To do:
A) In the comments, what is the most hours any contract in the local financial sector offers?
B) Quote the comments word for word, starting at the words "Anyone selecting workers" and ending after the words "much more important.".

Page text:

Anyone selecting workers based on their history alone is basing himself on a KPI with very low predictive value. The reason *why* someone left is much more important.

Comment Re:We can thank corporate America (Score 3, Interesting) 282

I run projects with companies that last for 3-6 months, delivering complete data warehouses (at least the first iteration, documentation and trained permanent employees). And that includes the time to start things up, get the resources, people and materials, etc.

18 months is longer than my longest project to date. I've had to fire someone from a project where he wasn't making a positive contribution in *week two*. Let alone 18 months. I really can't imagine that.

Maybe it's a bit like the people who claim you need years of experience with a certain toolset to become proficient. To which I reply: "so getting a Ph.D. in physics or CS is easier than learning the quirks of your tool? Get a better one." The same goes for your business. If it takes 18 months to learn the quirks, there's something wrong and perhaps you need to bring in someone with a fresh perspective for a second opinion.

Comment Re:We can thank corporate America (Score 3, Informative) 282

This system was actually prevalent in more countries, like The Netherlands. However, the pension funds *did* check any suspicious last-minute pay rises (over the last few years before retiring). My father worked for a company that did that once, the pension fund inquired, they couldn't provide a good reason and the pension fund said: "okay, we'll not harm our client, but every cent we have to pay above the normal pension she'd have received otherwise will be payed by you". They then pre-calculated the pension and fined the company for the full amount. They never tried that particular trick again.

So my view is that the last-month pension isn't the problem by itself. It's the lack of checks and balances which made it untenable.

Comment Re:Maybe (Score 2) 282

If you're good at negotiating, you can even get yourself a 4-day work week.

In the financial sector (locally), it's impossible to work *more* than 4 days a week. You don't get any contract offered with more than 36 hours (4x9). I work slightly less, because I'm on schedule with 4x8 (and a bit). Fortunately I got a new contract with a 50% pay rise this year.

Comment Re:Gambling with exchange rates (Score 1) 115

I expect exchange rates to move in my favor, but that's just a side benefit. The real advantage of abandoning the Dollar for Bitcoin is that my liquidity and savings are no longer tied up in murder-based blood money.

Bitcoin is a human rights movement.

Are we talking about the bitcoin that was used on Silk Road? Because i'm pretty sure it wasn't the Red Cross and the Salvation Army trading their stuff there.

Comment Re:T-Mobile's Reponse (Score 4, Informative) 110

Given the FTC complaint, if the statements made there are true T-mobile's going to be paying a lot of money this year: The FTC claims they made it impossible for the customer to detect the fraud in the first place, ignored all warning signs from those that managed to detect it anyway, then did not provide full refunds in all cases but partial at best, none at worst - and told those customers to deal with the scammers themselves while failing to provide the contact details they had.

If these things can be proven (should be pretty easy, the accusations are highly specific), T-mobile is looking at a pretty hefty class action suit.

Comment Re:Plastic is not _only_ plastic (Score 4, Funny) 304

... a plastic is like a steak. It is definitely _not_ only a piece of beef, but also the sauce (which itself is made of the starchy gravy - which can be broken up to other more basic components, - the flavoring [salt, sugar, spices, and so on]), plus the added chemicals, such as the aromatics (which is largely benzene group) that were formed when that beef was put over the fire

What are you *doing* to that poor steak??? With that much shit tacked onto it, you might as well eat fishsticks.

Source data:

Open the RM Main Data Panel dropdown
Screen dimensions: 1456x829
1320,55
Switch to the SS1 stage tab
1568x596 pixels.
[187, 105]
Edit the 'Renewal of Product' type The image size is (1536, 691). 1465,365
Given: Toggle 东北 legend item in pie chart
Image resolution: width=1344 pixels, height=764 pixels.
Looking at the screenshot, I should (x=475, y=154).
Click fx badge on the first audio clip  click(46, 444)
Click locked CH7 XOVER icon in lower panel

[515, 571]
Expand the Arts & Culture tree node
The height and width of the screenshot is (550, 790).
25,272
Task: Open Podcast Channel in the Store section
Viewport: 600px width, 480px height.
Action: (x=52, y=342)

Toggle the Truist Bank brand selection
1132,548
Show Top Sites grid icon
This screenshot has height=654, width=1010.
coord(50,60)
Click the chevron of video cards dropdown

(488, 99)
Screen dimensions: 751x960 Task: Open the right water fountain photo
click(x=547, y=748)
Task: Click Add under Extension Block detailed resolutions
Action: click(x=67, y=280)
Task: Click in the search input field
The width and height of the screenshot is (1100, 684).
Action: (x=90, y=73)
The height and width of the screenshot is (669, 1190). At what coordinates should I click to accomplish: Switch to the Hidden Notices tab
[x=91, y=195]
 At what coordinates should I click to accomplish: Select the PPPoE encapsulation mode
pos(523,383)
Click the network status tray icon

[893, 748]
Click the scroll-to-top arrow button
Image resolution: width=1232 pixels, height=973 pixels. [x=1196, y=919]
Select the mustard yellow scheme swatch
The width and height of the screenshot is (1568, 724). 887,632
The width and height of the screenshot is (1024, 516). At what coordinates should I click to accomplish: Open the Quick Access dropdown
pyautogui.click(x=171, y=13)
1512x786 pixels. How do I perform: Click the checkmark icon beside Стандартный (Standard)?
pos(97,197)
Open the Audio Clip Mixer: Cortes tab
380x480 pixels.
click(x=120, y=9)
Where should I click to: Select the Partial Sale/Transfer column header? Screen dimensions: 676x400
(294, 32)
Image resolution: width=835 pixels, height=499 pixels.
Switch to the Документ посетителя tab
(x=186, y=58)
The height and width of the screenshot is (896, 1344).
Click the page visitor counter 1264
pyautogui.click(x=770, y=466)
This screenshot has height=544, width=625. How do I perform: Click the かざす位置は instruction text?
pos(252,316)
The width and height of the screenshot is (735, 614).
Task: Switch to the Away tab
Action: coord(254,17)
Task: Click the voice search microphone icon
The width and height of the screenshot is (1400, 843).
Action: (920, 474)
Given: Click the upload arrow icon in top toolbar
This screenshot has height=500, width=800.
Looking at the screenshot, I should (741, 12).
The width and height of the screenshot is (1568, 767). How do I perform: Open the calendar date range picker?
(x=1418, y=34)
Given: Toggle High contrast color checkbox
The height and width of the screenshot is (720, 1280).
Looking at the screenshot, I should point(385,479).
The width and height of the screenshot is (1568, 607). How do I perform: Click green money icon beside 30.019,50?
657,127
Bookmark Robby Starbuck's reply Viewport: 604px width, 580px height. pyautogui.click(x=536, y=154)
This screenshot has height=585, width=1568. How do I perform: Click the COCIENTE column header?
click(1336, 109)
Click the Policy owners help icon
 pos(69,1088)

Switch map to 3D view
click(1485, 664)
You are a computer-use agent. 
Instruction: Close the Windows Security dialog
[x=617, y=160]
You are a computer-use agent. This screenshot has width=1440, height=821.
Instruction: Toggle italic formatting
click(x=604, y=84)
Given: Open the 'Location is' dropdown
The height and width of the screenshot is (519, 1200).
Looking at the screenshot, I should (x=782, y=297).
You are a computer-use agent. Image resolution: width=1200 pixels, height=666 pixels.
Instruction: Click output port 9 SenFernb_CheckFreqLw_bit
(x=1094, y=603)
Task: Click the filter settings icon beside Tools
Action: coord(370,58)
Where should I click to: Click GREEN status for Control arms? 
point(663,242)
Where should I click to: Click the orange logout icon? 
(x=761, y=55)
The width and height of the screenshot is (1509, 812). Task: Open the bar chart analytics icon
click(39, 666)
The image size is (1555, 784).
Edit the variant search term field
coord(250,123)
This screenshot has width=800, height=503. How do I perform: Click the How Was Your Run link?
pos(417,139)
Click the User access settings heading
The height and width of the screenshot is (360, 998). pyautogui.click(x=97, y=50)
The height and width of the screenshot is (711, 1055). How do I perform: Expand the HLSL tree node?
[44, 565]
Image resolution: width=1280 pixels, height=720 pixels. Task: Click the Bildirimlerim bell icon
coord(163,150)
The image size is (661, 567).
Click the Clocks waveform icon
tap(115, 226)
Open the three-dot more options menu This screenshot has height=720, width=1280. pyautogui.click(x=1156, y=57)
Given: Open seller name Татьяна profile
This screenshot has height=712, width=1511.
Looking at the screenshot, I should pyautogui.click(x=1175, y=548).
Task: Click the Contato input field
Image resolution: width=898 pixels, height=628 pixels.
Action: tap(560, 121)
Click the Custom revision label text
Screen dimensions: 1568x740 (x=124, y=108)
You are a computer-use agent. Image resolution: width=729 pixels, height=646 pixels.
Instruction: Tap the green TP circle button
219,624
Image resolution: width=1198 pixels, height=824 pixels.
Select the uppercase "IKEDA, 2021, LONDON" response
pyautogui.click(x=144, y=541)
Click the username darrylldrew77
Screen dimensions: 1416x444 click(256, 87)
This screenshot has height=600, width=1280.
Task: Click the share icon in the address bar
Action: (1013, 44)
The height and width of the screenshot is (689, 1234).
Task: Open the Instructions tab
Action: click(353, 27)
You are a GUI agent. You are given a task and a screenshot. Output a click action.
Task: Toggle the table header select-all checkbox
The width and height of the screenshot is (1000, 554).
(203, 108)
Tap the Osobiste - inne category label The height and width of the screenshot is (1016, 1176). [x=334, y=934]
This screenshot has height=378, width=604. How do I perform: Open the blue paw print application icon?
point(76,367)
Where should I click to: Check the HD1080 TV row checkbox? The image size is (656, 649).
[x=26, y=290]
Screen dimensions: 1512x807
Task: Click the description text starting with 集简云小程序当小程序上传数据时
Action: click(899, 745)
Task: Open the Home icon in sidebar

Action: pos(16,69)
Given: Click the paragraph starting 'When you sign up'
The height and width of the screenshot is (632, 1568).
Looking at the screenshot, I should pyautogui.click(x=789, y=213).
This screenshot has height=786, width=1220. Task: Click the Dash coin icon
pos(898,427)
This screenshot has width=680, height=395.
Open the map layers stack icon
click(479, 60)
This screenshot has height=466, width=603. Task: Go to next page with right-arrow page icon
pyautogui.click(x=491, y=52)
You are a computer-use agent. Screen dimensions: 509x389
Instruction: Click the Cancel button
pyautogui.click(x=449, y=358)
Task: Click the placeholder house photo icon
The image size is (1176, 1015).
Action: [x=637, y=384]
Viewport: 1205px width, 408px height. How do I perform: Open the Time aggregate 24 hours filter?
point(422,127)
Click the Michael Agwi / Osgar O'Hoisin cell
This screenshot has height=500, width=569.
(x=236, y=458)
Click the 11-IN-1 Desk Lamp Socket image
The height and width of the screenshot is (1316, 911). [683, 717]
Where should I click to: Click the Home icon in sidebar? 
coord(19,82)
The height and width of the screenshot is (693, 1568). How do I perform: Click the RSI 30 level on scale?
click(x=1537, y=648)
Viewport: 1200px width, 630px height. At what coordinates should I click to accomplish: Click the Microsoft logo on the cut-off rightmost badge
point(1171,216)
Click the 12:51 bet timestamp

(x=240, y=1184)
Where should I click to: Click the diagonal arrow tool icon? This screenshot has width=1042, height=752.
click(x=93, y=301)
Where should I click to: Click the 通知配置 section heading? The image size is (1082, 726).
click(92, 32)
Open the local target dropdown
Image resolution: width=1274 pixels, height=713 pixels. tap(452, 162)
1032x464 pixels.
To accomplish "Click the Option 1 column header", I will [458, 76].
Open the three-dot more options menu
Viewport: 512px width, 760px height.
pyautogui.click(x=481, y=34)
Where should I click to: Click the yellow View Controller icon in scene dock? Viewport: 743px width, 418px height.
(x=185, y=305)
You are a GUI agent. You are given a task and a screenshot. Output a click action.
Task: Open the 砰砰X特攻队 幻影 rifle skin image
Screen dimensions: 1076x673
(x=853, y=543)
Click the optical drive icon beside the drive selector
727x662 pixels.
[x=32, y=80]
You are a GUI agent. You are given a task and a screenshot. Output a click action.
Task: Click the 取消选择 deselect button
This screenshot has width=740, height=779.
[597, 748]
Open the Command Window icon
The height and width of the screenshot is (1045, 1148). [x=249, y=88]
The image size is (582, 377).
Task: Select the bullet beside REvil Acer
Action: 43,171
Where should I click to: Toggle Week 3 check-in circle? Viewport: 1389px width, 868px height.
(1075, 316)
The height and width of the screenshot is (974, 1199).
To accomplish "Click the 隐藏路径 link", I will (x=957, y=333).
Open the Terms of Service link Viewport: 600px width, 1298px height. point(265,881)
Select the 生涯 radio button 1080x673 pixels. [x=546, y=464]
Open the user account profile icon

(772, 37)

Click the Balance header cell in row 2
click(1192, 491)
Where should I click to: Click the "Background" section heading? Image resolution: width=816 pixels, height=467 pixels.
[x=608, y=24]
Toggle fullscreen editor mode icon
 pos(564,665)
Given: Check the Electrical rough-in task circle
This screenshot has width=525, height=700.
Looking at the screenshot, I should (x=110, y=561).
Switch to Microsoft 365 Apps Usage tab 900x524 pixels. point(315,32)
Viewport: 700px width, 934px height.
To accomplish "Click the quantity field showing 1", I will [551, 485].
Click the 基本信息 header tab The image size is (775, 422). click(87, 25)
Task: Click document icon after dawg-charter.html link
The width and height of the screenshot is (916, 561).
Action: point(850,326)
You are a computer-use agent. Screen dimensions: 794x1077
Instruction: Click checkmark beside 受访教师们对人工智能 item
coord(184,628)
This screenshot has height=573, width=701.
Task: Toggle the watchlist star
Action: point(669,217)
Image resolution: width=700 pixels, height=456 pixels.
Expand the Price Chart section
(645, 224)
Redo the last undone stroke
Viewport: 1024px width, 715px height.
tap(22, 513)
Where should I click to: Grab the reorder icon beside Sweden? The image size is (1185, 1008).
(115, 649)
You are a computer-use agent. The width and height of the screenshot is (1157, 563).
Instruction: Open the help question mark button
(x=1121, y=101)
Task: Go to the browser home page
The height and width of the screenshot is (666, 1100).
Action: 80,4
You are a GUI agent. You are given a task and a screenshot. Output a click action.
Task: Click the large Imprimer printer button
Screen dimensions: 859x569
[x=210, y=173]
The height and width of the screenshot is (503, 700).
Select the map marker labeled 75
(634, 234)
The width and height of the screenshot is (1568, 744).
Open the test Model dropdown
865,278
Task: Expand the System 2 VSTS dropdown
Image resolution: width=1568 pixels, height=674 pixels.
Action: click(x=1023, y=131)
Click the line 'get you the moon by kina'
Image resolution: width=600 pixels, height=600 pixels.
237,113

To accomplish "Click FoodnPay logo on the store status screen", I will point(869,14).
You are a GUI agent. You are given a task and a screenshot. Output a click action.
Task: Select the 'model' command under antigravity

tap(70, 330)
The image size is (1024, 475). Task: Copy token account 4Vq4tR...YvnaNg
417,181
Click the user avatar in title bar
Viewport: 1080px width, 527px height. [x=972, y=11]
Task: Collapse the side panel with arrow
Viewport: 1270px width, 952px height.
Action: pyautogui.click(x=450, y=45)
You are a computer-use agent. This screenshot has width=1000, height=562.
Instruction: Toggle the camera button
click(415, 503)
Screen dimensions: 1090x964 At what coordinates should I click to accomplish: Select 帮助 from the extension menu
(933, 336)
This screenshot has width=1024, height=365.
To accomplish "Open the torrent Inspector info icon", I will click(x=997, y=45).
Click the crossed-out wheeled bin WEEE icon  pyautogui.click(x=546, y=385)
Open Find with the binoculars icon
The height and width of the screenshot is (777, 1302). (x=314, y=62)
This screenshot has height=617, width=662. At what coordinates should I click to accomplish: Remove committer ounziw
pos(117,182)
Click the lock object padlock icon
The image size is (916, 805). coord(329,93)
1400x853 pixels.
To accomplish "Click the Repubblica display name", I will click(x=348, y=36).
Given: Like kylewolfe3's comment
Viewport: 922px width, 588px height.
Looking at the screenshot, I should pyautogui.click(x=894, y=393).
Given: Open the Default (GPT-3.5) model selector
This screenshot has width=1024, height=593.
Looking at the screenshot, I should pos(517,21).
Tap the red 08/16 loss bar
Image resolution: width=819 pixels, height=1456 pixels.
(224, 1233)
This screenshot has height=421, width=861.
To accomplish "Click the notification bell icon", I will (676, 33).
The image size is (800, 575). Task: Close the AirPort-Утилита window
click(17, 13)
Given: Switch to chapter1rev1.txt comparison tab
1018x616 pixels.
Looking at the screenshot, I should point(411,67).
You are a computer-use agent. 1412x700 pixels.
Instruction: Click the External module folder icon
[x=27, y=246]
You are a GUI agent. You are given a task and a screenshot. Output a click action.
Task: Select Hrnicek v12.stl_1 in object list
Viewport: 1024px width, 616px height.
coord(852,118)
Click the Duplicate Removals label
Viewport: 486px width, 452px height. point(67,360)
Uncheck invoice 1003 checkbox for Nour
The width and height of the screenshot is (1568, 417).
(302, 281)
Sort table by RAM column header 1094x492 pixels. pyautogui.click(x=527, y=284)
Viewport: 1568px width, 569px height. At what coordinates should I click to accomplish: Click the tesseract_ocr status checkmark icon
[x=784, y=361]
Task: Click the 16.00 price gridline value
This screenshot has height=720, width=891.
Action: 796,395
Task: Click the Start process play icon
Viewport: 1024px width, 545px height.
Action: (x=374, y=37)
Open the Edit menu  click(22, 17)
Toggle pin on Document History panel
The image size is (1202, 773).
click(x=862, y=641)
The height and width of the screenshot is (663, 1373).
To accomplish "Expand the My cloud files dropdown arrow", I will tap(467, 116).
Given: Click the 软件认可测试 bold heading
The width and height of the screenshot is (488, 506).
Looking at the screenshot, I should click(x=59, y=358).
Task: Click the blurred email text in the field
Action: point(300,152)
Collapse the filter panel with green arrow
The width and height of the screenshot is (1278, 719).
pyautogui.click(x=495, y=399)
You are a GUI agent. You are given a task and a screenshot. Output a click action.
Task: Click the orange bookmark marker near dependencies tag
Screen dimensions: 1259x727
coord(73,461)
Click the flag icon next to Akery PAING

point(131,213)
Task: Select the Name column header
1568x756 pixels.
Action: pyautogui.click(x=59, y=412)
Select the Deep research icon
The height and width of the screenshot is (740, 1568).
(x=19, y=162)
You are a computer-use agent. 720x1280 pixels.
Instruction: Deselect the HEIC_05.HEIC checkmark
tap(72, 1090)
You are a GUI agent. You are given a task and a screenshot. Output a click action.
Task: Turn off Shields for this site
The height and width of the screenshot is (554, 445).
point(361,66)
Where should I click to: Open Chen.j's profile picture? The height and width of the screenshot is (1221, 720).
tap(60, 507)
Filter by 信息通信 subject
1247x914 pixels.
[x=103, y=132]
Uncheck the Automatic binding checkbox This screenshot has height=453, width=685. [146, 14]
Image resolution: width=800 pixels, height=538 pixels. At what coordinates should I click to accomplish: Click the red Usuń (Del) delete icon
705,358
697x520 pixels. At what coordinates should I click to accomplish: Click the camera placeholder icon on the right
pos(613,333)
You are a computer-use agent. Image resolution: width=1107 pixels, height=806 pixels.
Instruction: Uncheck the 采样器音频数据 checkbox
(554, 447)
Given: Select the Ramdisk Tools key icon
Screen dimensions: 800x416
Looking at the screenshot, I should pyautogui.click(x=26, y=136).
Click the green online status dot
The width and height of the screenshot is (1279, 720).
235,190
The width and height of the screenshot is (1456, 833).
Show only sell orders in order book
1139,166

Responses in order:
A) 36 hours (4x9).

B)
Anyone selecting workers based on their history alone is basing himself on a KPI with very low predictive value. The reason *why* someone left is much more important.